大きなまさかりでたいまつを切り付け、火の粉を散らす赤鬼=5日午前6時46分、天龍村坂部の大森山諏訪神社大きなまさかりでたいまつを切り付け、火の粉を散らす赤鬼=5日午前6時46分、天龍村坂部の大森山諏訪神社
 下伊那郡天龍村坂部地区に伝わる国重要無形民俗文化財「坂部の冬祭り」が4日夕から5日午前にかけて、大森山諏訪神社で行われた。祭りの保存継承に長年取り組んできた氏子総代長の関福盛(よしもり)さんが昨年9月に86歳で亡くなり、今回は4人の氏子総代が祭りを取り仕切った。太鼓の演奏や舞では地区出身者ら若手も多く関わり、継承に向けて歩みを進めている。

 4日午後6時半、厳寒の天竜川の水で体を清めた「神子」らが参道を練り歩き、神社に到着。山間部に太鼓が響き渡り、上衣(ゆわぎ)や鈴を手にした本舞と湯立て神楽を夜を徹して披露した。5日午前6時半、夜明けとともに「たいきり面」を着けた赤鬼が、たいまつをまさかりで切り払うと、カメラを向けた見物客らが一斉にシャッターを切った。

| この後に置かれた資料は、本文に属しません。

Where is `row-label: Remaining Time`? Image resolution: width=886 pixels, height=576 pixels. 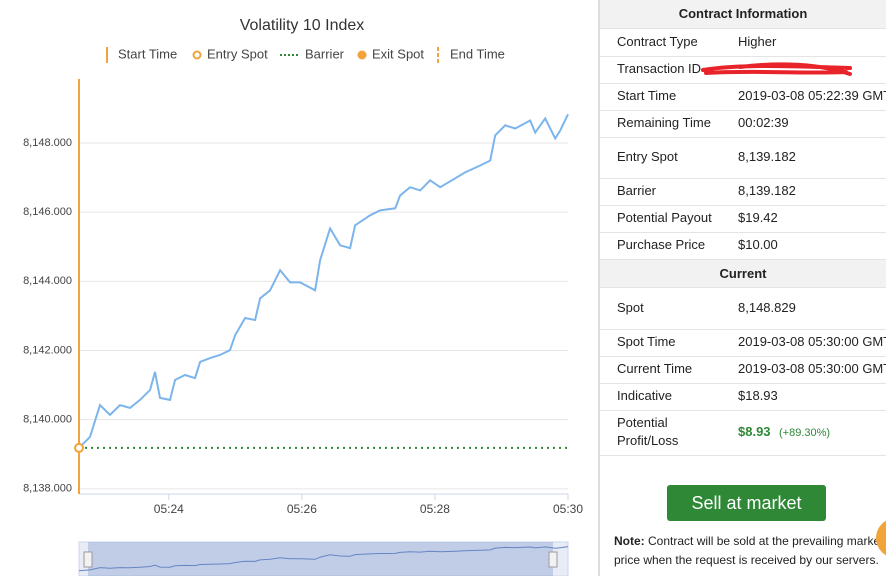 row-label: Remaining Time is located at coordinates (664, 122).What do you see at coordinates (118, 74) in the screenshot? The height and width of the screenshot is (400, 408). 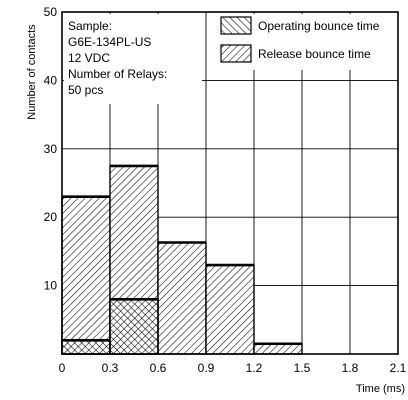 I see `relay-count-label: Number of Relays:` at bounding box center [118, 74].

 天龍小学校4年の宮下昇己(しょうき)君(10)は、昨年初めて母親と祭りに訪れ、今年は子どもら4人が舞う「花の舞」に参加した。舞は約1時間半にわたったが、宮下君は「あっという間だった」といい、「湯釜の前で舞う人がかっこいい。来年もやりたい」と笑顔だった。

 氏子総代の平松雅隆さん(68)によると、坂部地区には現在11戸17人が暮らす。平松さんは「祭りの多くを担ってきた関さんがおらず心細さもあったが、祭りは自分たちの人生や暮らしの一部。変わらず続けていきたい」と話した。